Eight Years of Video Streaming

Eight years ago I first had the idea for a real-time video streaming system that would enable me to take a live stream from within my VJ software of choice at the time – Visual Jockey – and send it, either locally to another application running on the same computer, or across a network to another application running on a different computer altogether.

The original idea was to externalise not just video, but audio, MIDI, and any other streams of data.  I came up with a piece of software called PatchBox, the idea of which being that it would operate like a patch bay, allowing data to be routed from multiple sources to multiple destinations with some allowance for processing along the way.

Patch Bay

My vision was to leverage the processing abilities of all software on all platforms for the purposes of real-time creativity and art.  Why have such limitations and incompatibilities?

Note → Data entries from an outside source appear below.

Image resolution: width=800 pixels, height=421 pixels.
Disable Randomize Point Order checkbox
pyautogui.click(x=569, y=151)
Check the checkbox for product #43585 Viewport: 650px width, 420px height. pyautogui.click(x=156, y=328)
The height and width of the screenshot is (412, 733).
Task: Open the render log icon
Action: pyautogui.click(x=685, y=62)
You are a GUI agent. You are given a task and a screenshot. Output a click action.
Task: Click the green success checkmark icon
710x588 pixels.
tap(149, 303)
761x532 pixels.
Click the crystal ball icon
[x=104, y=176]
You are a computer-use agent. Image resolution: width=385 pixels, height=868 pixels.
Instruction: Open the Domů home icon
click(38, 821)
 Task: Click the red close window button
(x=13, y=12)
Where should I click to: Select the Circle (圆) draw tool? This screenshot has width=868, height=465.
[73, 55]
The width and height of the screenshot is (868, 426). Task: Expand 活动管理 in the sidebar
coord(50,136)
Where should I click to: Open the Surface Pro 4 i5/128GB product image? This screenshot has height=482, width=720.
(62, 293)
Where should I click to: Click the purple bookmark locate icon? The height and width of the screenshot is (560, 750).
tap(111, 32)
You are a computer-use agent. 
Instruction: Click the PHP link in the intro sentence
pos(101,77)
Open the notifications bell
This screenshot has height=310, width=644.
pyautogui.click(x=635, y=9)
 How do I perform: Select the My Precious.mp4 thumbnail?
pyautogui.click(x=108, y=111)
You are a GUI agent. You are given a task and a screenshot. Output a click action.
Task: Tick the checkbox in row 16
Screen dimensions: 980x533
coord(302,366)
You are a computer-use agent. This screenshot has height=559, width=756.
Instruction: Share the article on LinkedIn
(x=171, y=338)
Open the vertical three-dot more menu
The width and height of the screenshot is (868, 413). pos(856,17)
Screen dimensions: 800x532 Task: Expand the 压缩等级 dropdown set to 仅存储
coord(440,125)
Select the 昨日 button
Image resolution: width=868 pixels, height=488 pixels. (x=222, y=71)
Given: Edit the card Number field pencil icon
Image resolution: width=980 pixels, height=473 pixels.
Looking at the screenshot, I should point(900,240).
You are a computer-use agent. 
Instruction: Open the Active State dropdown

Of course, from testing the initial release, I soon found that streaming live video in real-time was fraught with complications; requiring a fair amount of processing and a complicated arrangement of management of images – especially across a network – to maintain a consistent, high quality stream that would be usable.

Despite initial interest, it seemed too complicated a task to maintain, although I’ve tried several times since then.

The latest release of my real-time video streaming system is the fourth incarnation (that I can remember) and is finally able to be considered as usable.  It is also the first version that has fulfilled my original goal of running on both Windows and OSX.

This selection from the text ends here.